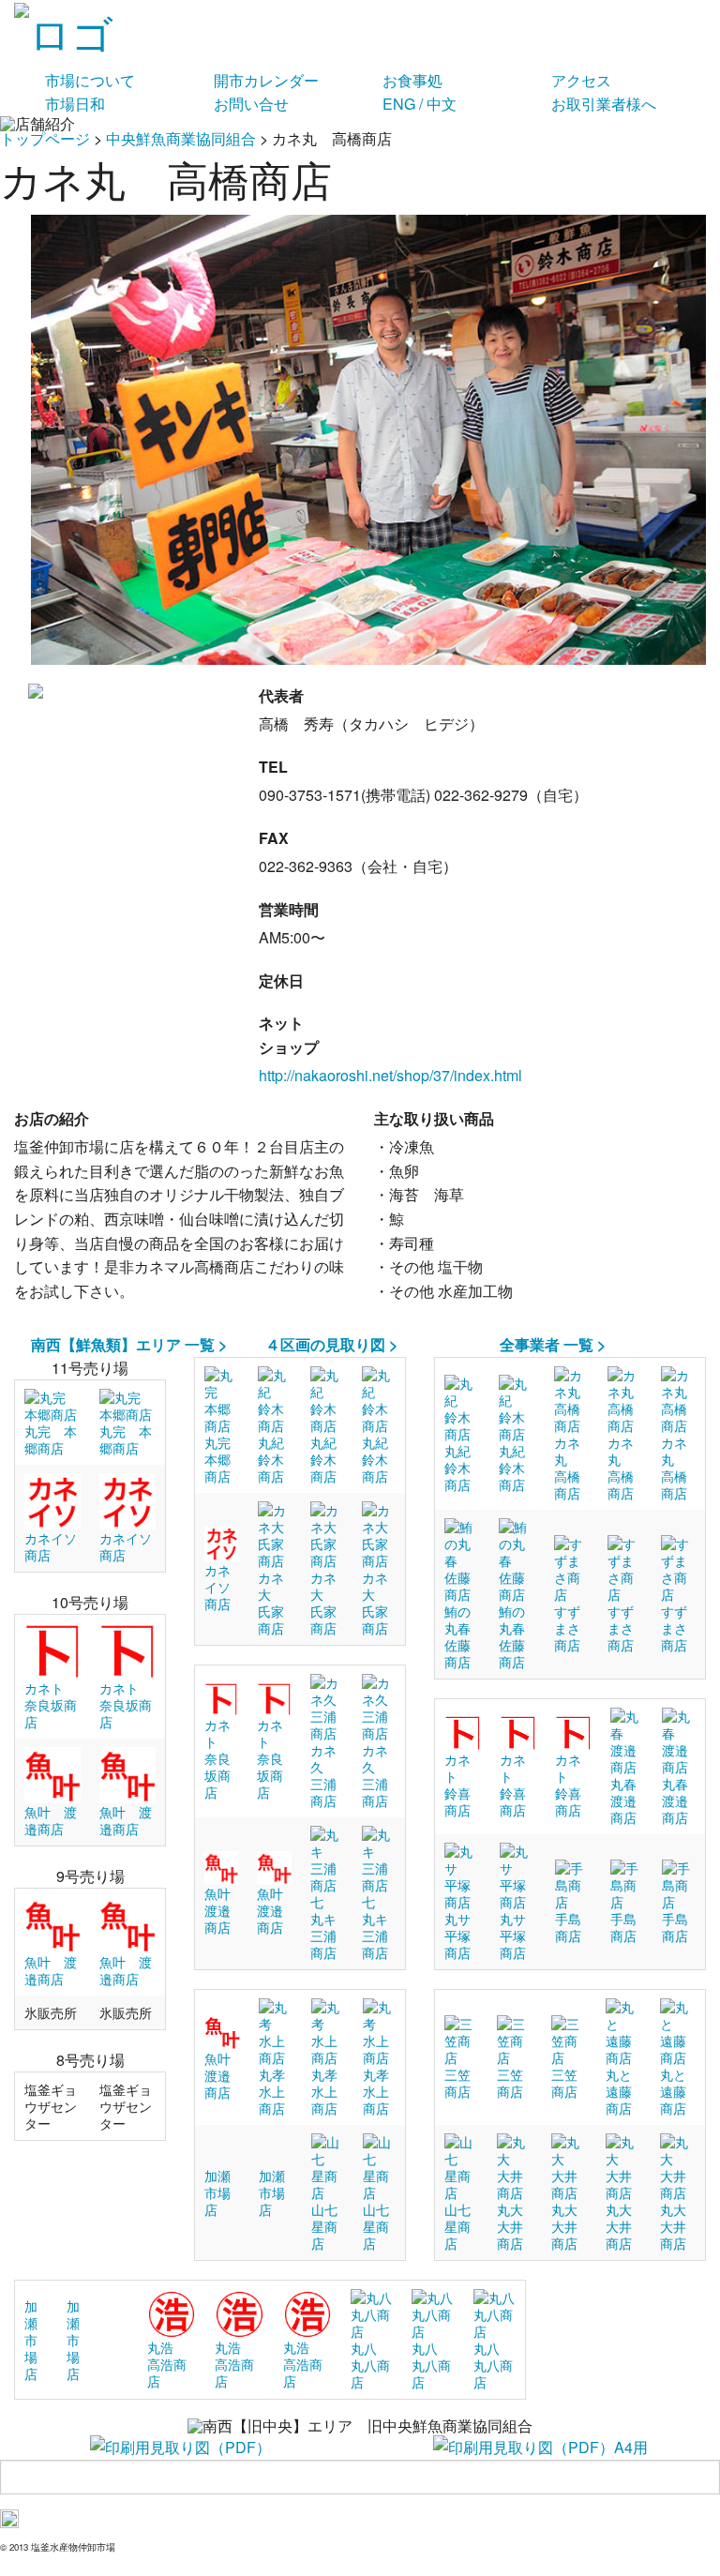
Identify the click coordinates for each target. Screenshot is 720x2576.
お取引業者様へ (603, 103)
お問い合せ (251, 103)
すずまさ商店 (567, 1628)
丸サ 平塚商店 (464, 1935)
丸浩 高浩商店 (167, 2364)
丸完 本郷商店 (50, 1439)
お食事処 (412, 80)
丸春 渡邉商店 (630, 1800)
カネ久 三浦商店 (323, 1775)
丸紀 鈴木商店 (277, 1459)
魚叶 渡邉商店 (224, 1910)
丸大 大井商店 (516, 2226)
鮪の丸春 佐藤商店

▶ [ASSIGNED TASK] Set down the material exactly, every line of it, except for the pictures.

▶ [EXPECTED ANSWER]
Identify the click coordinates for each target. Screenshot is 720x2576.
お取引業者様へ (603, 103)
お問い合せ (251, 103)
すずまさ商店 (567, 1628)
丸サ 平塚商店 (464, 1935)
丸浩 高浩商店 (167, 2364)
丸完 本郷商店 (50, 1439)
お食事処 (412, 80)
丸春 渡邉商店 (630, 1800)
カネ久 三浦商店 (323, 1775)
丸紀 鈴木商店 (277, 1459)
魚叶 渡邉商店 (224, 1910)
丸大 大井商店 (516, 2226)
鮪の丸春 佐藤商店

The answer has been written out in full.